The endless replication of cancer cells is enabled by changes relating to the protective ends of their chromosomes, called telomeres. In healthy cells, these telomeres gradually shorten, limiting how many times a cell can replicate. Most cancer cells break this rule. They find ways to avoid telomere shortening, allowing them to keep growing. Although this process is central to cancer development, its complexity across different cancers has been challenging to study.

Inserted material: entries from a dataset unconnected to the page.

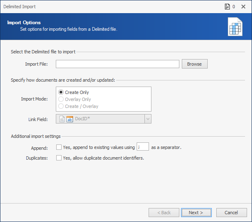Viewport: 252px width, 222px height.
Task: Focus the Import File path field
Action: click(117, 64)
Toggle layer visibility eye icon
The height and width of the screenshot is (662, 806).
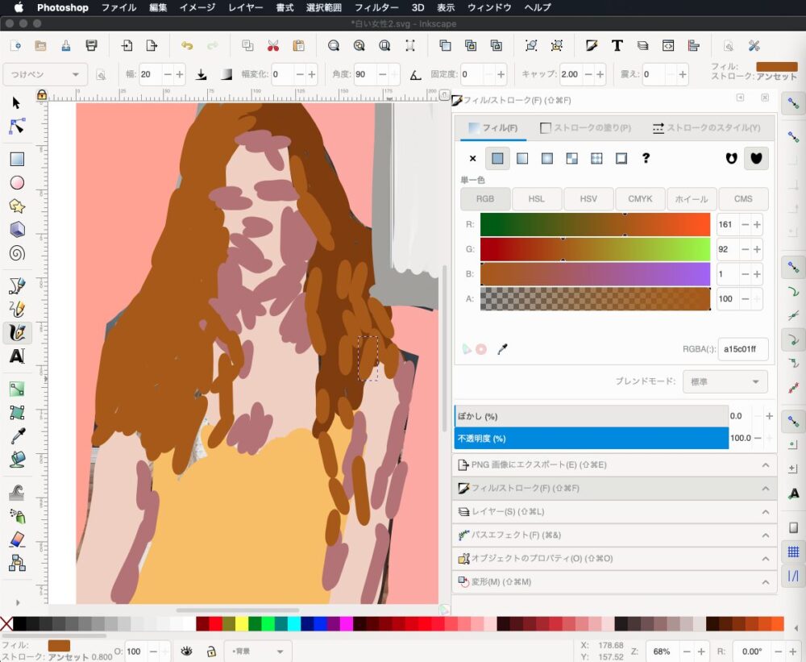[x=186, y=651]
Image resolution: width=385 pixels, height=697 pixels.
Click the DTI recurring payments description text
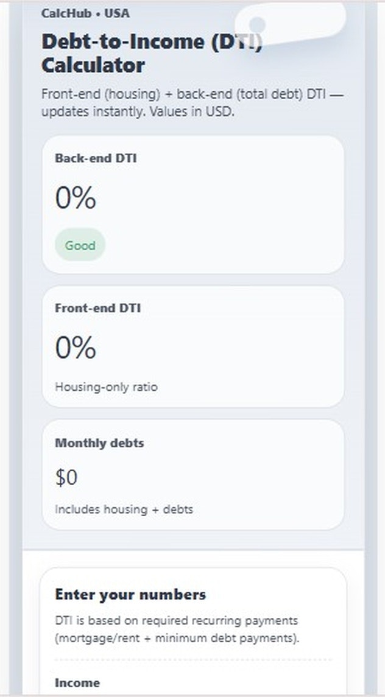coord(175,629)
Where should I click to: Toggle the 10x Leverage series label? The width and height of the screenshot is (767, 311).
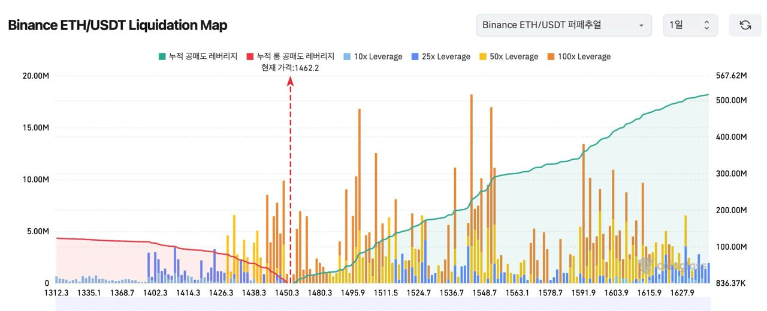378,56
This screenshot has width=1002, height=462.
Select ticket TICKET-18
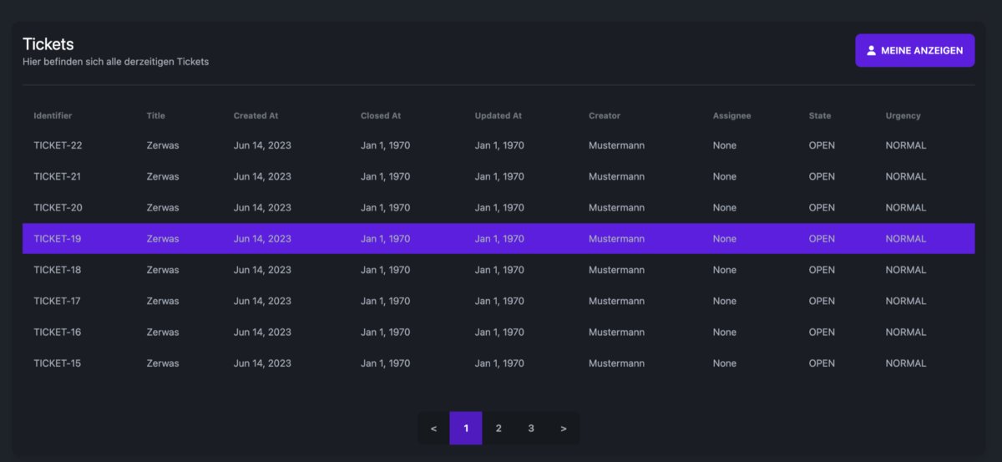pyautogui.click(x=498, y=270)
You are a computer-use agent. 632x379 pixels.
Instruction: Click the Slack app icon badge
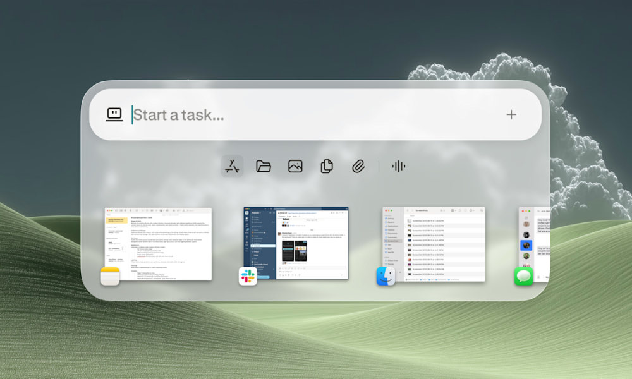[x=248, y=276]
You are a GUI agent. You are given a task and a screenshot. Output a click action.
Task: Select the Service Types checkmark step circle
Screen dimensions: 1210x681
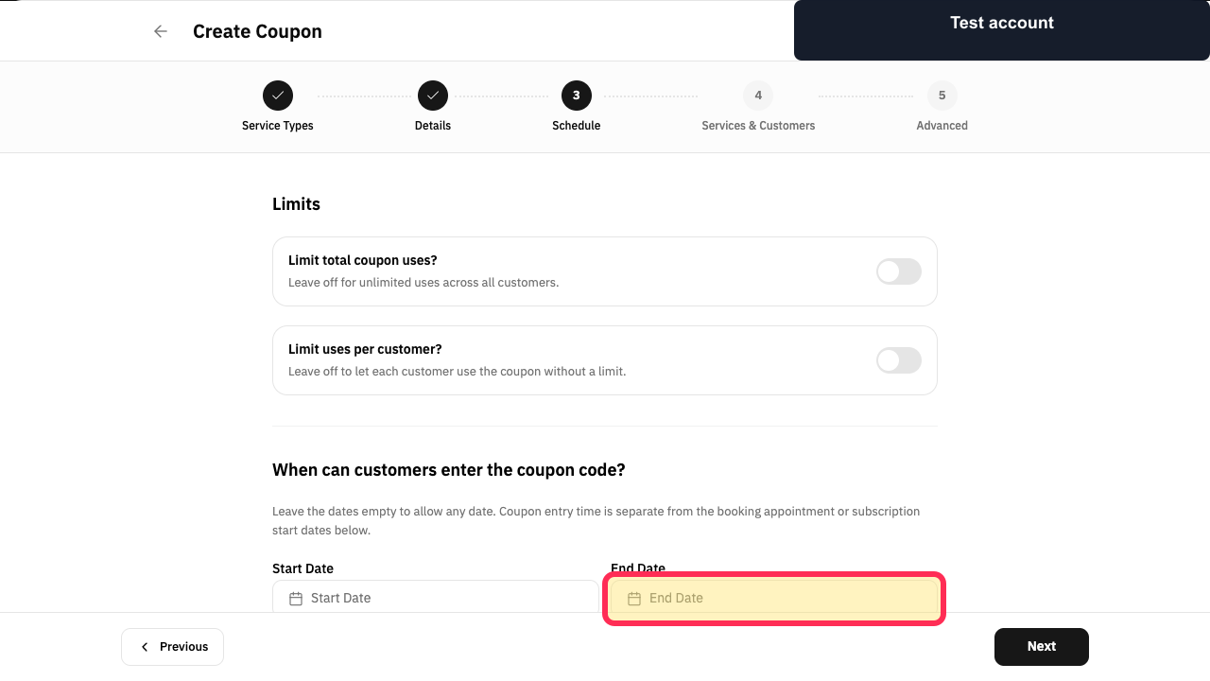[x=278, y=96]
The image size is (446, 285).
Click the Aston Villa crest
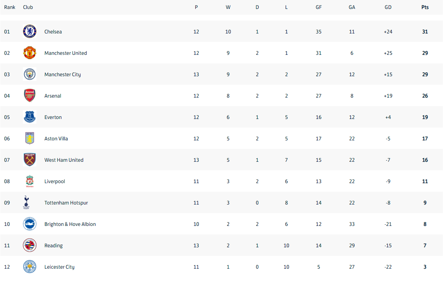[x=30, y=138]
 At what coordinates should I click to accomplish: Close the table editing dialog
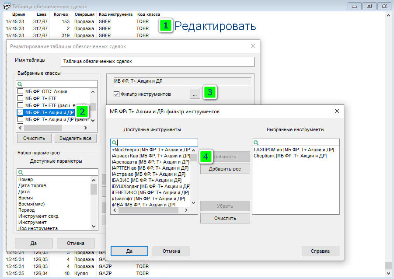click(x=253, y=46)
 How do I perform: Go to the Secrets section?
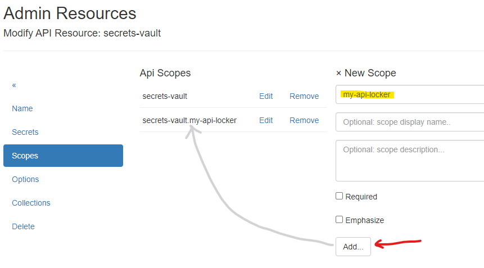click(x=25, y=132)
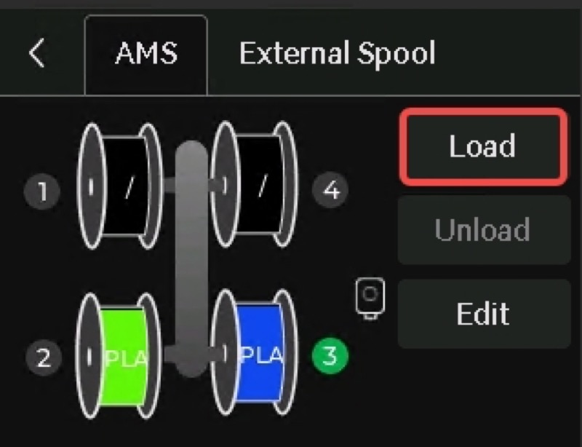Viewport: 582px width, 447px height.
Task: Click the vertical AMS filament hub tube
Action: click(x=191, y=259)
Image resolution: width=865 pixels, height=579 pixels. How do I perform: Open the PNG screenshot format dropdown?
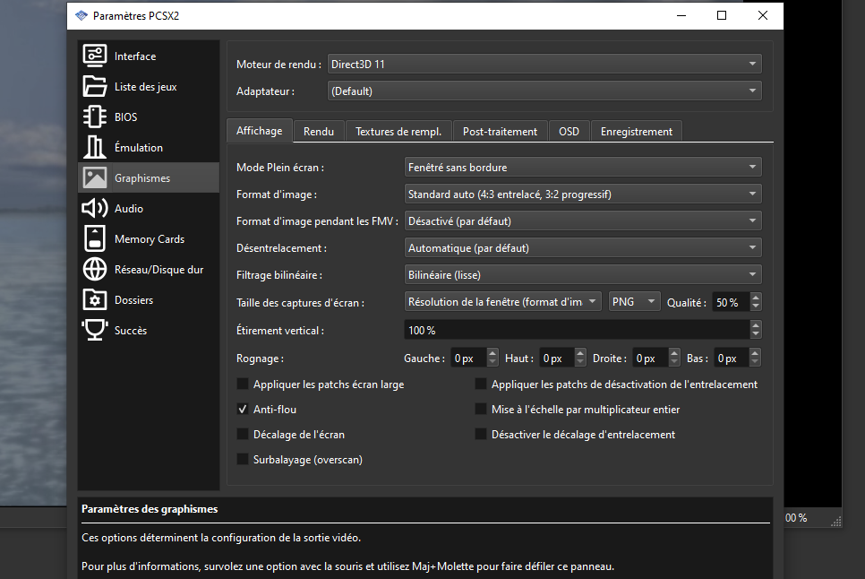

To build a clearer picture, the CMRI team analysed 976 cancer cell lines representing more than 60 cancer types using a suite of cellular and molecular biology techniques. They measured key features of telomere biology and combined these findings with large genetic, proteomic and drug response datasets from CMRI’s ProCan facility, the Wellcome Sanger Institute and other international sources. The result is both a set of discoveries about the genes and proteins involved in telomere maintenance in cancer and new insights into treatment response, and also the most comprehensive data set to date, that will enable other researchers to make further discoveries.
Associate Professor Karen MacKenzie, who led the project, said the scale of the project required years of steady work and collaboration, “but the outcome is that by understanding the whole landscape of how cancers maintain their telomeres, we have a much better understanding of their vulnerabilities and how future cancer diagnostics and treatments may be developed”.
The study also highlights patterns that may help researchers predict how cancers respond to certain medicines, although more work will be needed before these findings can guide clinical care.
Associate Professor MacKenzie said the team hopes the new resource will provide lasting value for many other researchers.
“By making these data available to the scientific research community worldwide, we hope to provide the opportunity for many future discoveries,” she said. “The data set has already allowed us to make a series of discoveries, and by making all of the data publicly accessible to the international research community we hope to hasten the speed of research and international effort in generating new advances, and ultimately, to make a major difference for patients.”
Read the paper
Nature Communications: https://www.nature.com/article...
Why this matters
Understanding how cancers maintain their telomeres can help researchers identify new diagnostic approaches and potential therapeutic strategies. Resources of this scale support global efforts to improve long-term cancer outcomes.